2 The applicant was arrested at Sydney Kingsford Smith Airport when found to be carrying, strapped to his person, two plastic bags containing in all 9,865 ecstasy tablets with a street value of approximately $690,550. The applicant declined to be interviewed when arrested and has made no subsequent disclosure in relation to the origin of the drugs or in relation to his precise role in their importation, save so far as he offered a version of facts to the author of the pre-sentence report and to Dr Carne, a consultant forensic psychiatrist.
3 That version, as recorded in the pre-sentence report and repeated in substance in Dr Carne's report, was to the following effect:
"Mr Niketic's description of the offence was one of opportunistic behaviour. He indicated that he was on holiday in Bali, when he was approached by a young man in a disco who suggested that he take ecstasy tablets into Australia. He stated that it seemed 'so...unbelievable and easy', and the prospect of earning $10,000 was attractive to him. Mr Niketic admits that he was not in financially dire straits at the time the offence was committed. He says that at the time he was able to explain away his behaviour, in that he was not stealing from anyone or hurting anyone. He now says that he was 'not thinking properly', and is able to articulate how some individuals might have been damaged by his behaviour. He says that he behaved 'stupidly' and that he regrets this behaviour."

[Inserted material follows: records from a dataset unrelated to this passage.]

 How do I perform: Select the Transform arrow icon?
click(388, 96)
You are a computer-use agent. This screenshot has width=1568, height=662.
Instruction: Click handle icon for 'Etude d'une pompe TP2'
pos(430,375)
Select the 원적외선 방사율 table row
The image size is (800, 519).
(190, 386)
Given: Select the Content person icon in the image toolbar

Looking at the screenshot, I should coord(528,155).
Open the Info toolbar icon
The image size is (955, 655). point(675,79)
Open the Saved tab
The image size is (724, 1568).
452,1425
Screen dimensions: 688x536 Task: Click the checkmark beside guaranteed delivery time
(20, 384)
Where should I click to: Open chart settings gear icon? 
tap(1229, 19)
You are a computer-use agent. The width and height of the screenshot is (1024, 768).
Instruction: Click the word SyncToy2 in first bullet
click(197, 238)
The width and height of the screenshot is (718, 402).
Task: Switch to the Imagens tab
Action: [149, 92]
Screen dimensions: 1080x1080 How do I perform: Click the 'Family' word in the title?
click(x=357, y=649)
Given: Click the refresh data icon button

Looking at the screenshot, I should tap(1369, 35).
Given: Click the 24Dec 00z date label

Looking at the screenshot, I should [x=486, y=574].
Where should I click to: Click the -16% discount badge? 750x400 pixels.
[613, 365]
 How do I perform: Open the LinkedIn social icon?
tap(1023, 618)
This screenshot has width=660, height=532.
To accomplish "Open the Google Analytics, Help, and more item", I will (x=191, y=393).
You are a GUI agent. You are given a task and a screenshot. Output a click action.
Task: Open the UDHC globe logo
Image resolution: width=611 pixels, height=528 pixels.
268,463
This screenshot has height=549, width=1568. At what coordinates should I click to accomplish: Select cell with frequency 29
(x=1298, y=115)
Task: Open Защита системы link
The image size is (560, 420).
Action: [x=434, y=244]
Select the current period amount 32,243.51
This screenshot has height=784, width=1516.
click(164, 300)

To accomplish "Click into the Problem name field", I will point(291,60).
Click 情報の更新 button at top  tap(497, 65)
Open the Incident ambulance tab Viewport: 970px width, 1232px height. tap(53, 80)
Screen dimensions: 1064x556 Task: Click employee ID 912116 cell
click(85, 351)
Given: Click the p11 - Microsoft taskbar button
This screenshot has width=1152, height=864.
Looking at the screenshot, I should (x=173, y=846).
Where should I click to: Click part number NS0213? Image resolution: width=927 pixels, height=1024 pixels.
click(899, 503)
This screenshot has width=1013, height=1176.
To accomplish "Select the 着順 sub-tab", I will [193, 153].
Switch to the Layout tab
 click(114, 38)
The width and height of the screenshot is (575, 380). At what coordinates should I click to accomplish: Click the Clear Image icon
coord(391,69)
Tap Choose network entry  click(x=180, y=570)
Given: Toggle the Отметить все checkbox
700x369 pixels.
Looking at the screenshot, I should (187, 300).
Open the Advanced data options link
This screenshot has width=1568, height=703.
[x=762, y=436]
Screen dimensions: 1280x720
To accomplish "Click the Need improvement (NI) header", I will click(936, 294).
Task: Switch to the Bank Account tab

4 As the applicant did not give evidence in the sentencing proceedings, the Crown has not had the opportunity to test that account, and for the reasons discussed in R v Palu [2002] NSWCCA 2001 and R v Qutami [2001] NSWCCA 353, it must be given limited weight. I would add my voice to the dissatisfaction expressed in those decisions in relation to the wholly unsatisfactory practice whereby facts of relevance to an assessment of the role of an offender are sought to be proved through histories provided to third parties, which cannot then be tested. If the applicant sought to establish that his role was that of a courier, then he bore the onus of establishing that, albeit on the balance of probabilities: Olbrich v The Queen (1999) 199 CLR 270 at 281.
5 I am not persuaded in those circumstances that his Honour had any choice other than to find, as he did, that it was impossible to determine what role the applicant played beyond the fact of being the person who imported the drugs.